Note: If no one protests the self-insurer's closure order, it will become final and binding in sixty days, just like a department order.

(iii) A PPD Payment Schedule, if necessary, substantially similar to L&I form F207-162-000.
(A) A payment schedule is required when the amount of the award is more than three times the state's average monthly wage at the date of injury. At initial/down payment, send copies to the worker and the department.
(B) The first payment of the PPD award must be paid within five working days of claim closure. Continuing payments must be paid according to the established payment schedule.
(iv) A complete and accurate department-developed form showing all requirements for closure have been met, any TL or LOEP paid, period of payment, and total amount paid.
(7) What must the self-insurer do to request closure of a claim by the department?

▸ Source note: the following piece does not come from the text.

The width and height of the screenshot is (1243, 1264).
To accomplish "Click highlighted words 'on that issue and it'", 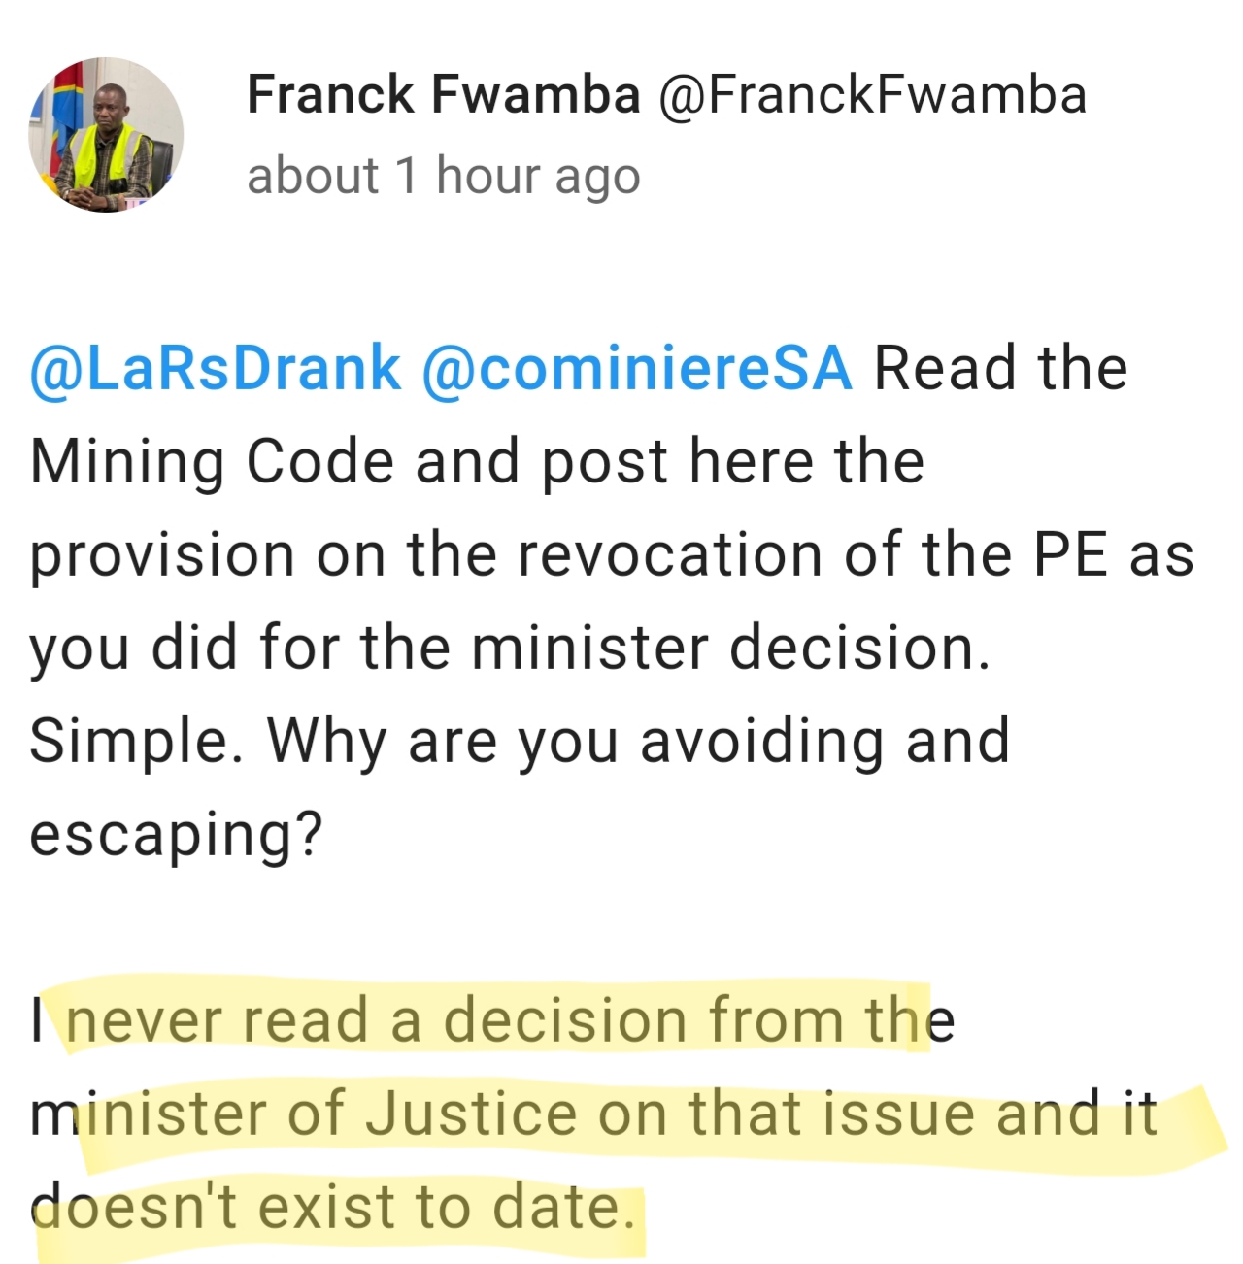I will (876, 1114).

When a self-insurer is asking the department to close the claim, it must submit:

(a) A complete and accurate department-developed form requesting closure;
(b) A transaction record of all time-loss payments made; and
(c) All records not previously submitted to the department excluding bills.
(8) When the department has closed a PPD claim, when must the self-insurer create a payment schedule?

When the department has closed a PPD claim, the self-insurer must create a PPD Payment Schedule substantially similar to L&I form F207-162-000 when the amount of the award is more than three times the state's average monthly wage at the date of injury. At initial/down payment, send copies to the worker and the department.

(9) When the department has closed a PPD claim, when must the self-insurer make the first payment of the award?

When the department has closed a PPD claim, the self-insurer must make the first payment of the award without delay. Continuing payments must be paid according to the established payment schedule.

Wash. Admin. Code § 296-15-450

Amended by WSR 19-01-095, Filed 12/18/2018, effective 7/1/2019

Statutory Authority: RCW 51.04.020, 51.14.020, 51.32.190, 51.14.090, and 51.14.095. 06-06-066, § 296-15-450, filed 2/28/06, effective 4/1/06. Statutory Authority: RCW 51.32.190(6), 51.32.055(8)(a) and (9)(a). 98-24-121, § 296-15-450, filed 12/2/98, effective 1/2/99.